For the 24 hours to 23:00 GMT, the USD rose 0.73% against the CHF and closed at 0.9807.
The Swiss Franc lost ground, after Switzerland’s consumer price index (CPI) unexpectedly fell by 0.2% on an annual basis in September, defying market expectations for it to show a flat reading. In the prior month, the CPI had registered a drop of 0.1%.
Separately, the KOF Swiss Economic Institute, upgraded Switzerland’s growth projection for this year, as the economy showed signs of pick up after a dry spell. It now projects the Swiss economy to expand by 1.6%, from an earlier estimate of 1.0%. It also forecasted the nation’s economic growth to edge up to 1.8% and 1.9% in 2017 and 2018 respectively.

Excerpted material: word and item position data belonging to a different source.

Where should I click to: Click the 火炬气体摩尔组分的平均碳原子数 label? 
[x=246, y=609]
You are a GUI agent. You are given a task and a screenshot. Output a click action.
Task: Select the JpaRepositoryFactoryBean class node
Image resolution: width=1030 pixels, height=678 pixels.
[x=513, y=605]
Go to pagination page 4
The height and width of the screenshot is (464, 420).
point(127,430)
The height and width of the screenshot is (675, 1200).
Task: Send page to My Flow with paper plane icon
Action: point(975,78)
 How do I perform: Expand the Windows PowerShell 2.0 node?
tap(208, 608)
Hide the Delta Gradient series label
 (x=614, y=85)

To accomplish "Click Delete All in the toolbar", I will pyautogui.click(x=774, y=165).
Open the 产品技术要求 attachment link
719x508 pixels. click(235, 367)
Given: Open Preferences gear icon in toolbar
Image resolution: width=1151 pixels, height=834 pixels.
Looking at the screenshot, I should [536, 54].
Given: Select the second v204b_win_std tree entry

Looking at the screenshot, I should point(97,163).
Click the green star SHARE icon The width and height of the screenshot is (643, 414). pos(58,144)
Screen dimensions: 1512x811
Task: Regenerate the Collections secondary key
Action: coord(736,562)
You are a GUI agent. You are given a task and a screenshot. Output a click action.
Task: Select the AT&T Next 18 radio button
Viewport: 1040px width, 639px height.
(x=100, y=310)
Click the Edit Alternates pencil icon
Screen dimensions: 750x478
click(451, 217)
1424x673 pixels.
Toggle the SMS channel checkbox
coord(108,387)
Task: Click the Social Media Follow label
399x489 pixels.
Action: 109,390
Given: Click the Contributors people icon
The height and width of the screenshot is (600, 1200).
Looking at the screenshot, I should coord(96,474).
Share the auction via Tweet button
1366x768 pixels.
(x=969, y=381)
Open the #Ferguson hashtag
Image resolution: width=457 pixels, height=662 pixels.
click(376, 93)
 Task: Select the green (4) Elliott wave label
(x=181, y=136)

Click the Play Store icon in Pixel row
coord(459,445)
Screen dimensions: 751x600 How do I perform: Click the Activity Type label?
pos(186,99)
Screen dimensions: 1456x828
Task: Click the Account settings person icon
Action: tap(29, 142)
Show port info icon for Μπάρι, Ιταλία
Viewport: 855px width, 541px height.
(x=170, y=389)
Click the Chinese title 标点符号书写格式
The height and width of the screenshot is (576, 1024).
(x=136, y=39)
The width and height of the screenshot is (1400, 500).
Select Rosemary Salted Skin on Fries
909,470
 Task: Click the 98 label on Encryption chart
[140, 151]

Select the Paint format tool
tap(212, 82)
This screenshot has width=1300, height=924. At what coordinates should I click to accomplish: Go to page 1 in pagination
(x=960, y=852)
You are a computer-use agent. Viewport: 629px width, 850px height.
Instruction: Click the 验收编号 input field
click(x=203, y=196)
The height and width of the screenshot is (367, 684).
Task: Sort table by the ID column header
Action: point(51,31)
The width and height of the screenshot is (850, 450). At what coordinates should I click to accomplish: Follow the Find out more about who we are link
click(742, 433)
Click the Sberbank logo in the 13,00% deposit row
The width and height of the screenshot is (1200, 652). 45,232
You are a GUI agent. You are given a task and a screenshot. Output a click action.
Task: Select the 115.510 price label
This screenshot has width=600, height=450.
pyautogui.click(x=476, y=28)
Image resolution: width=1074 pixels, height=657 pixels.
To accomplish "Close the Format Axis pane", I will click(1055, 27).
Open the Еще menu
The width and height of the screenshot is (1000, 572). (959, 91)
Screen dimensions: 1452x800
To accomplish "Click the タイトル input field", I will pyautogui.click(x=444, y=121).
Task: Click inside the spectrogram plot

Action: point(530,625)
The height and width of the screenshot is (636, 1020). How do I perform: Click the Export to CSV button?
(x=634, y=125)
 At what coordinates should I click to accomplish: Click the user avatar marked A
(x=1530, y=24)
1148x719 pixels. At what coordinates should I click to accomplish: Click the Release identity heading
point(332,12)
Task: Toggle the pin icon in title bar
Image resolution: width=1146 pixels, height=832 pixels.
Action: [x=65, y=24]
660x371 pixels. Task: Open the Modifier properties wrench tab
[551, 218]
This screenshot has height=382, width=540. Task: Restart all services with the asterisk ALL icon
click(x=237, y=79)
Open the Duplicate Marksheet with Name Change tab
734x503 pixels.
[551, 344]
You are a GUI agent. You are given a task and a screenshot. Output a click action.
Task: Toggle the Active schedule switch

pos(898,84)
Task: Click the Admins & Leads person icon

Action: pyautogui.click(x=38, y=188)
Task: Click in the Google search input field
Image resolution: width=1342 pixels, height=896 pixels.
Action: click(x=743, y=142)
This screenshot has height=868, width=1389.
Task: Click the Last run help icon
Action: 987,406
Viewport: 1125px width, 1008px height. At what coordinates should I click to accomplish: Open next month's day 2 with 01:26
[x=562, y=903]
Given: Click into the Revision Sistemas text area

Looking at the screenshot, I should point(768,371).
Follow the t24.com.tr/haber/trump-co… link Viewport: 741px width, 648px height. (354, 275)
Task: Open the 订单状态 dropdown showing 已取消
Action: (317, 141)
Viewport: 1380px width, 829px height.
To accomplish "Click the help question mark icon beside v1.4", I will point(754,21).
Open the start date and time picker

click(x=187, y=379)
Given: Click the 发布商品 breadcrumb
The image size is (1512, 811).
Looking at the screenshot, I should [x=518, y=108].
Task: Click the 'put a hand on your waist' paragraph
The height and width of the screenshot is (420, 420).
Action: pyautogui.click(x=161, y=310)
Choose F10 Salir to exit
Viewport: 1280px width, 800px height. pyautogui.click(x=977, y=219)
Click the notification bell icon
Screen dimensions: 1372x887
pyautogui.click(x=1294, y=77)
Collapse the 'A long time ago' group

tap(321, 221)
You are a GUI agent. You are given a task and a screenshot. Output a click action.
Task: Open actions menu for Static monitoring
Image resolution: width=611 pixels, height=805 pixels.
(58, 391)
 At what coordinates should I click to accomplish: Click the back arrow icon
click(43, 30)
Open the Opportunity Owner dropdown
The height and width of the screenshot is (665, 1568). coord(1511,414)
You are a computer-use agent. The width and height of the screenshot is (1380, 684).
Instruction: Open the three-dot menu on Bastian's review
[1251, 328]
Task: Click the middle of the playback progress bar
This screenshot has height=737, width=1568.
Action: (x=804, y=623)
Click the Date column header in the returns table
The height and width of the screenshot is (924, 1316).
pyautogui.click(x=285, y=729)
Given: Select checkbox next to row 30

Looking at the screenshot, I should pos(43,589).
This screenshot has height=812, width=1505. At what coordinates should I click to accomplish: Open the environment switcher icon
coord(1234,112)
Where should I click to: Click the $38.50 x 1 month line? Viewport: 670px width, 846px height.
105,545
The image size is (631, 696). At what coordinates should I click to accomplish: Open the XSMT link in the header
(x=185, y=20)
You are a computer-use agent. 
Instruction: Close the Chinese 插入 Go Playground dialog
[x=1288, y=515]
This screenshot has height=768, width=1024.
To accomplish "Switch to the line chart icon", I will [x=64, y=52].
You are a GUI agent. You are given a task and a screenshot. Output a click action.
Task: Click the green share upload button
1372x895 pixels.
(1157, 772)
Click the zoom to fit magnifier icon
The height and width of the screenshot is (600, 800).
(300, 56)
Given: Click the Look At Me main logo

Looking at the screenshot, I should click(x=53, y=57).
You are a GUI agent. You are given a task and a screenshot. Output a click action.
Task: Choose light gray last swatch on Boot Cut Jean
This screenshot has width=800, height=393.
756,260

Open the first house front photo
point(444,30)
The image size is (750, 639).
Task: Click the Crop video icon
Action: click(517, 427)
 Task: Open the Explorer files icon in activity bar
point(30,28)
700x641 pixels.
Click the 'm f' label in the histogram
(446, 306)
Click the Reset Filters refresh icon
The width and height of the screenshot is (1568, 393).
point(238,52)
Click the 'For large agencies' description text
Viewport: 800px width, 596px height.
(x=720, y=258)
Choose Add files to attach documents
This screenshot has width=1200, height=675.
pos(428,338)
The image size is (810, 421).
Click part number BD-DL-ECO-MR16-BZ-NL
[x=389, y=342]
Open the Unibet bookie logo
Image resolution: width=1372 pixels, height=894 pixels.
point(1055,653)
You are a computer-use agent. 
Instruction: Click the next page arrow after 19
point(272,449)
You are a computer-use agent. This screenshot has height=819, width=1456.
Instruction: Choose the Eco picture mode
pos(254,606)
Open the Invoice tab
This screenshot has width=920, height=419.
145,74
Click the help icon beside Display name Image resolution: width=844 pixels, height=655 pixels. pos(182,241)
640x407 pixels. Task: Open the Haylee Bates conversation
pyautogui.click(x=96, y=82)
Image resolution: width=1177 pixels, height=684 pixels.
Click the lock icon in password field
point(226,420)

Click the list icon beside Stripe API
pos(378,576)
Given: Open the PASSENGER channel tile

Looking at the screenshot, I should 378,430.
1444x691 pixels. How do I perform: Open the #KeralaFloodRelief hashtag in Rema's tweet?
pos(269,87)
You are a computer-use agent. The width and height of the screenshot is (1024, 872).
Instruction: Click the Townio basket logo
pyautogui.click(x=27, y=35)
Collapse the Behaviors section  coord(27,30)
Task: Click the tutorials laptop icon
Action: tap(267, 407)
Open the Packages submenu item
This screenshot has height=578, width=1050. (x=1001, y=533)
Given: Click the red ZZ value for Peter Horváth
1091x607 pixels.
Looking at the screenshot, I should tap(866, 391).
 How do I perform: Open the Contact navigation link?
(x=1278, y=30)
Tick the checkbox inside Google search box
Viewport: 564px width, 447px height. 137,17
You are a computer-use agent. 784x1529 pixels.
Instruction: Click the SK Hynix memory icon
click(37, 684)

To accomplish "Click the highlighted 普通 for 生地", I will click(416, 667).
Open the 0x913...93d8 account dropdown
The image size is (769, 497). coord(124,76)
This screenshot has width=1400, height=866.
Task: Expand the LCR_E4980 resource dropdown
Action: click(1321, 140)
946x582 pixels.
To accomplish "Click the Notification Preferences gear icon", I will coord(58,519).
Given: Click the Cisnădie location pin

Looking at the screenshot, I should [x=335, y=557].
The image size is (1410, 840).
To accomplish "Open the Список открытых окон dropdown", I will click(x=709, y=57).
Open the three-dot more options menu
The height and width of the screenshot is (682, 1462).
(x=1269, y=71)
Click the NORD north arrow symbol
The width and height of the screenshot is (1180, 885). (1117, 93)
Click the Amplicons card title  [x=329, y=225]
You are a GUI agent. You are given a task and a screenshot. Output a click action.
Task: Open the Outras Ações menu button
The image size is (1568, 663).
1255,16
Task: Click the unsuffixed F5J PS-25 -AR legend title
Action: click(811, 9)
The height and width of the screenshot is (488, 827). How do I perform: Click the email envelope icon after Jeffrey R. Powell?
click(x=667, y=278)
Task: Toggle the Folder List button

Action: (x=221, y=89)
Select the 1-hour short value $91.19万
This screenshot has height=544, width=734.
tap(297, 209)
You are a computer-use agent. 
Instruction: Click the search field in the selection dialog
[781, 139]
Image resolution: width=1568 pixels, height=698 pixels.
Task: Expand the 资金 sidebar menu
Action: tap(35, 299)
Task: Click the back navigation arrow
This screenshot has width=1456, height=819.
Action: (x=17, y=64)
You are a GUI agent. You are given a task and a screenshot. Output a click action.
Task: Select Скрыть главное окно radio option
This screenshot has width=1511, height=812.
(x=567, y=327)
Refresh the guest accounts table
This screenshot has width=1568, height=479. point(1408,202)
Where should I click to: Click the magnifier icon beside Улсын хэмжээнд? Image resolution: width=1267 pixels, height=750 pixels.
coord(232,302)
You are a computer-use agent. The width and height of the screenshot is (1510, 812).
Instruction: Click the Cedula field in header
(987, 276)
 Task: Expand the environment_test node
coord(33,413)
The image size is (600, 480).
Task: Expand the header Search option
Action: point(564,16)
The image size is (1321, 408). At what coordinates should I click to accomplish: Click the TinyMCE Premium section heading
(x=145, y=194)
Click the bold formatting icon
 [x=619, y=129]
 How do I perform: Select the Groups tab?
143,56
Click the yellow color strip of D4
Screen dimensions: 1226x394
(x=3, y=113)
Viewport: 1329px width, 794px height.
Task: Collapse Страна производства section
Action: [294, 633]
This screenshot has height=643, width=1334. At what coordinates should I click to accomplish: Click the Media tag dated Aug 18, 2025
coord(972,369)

In the Asian session, at GMT0300, the pair is trading at 0.9821, with the USD trading 0.14% higher against the CHF from yesterday’s close.
The pair is expected to find support at 0.9767, and a fall through could take it to the next support level of 0.9714. The pair is expected to find its first resistance at 0.9849, and a rise through could take it to the next resistance level of 0.9878.
With no economic releases in Switzerland today, investors would focus on Switzerland’s unemployment rate for September and ZEW survey for expectations data for October, scheduled next week.
The currency pair is trading above its 20 Hr and 50 Hr moving averages.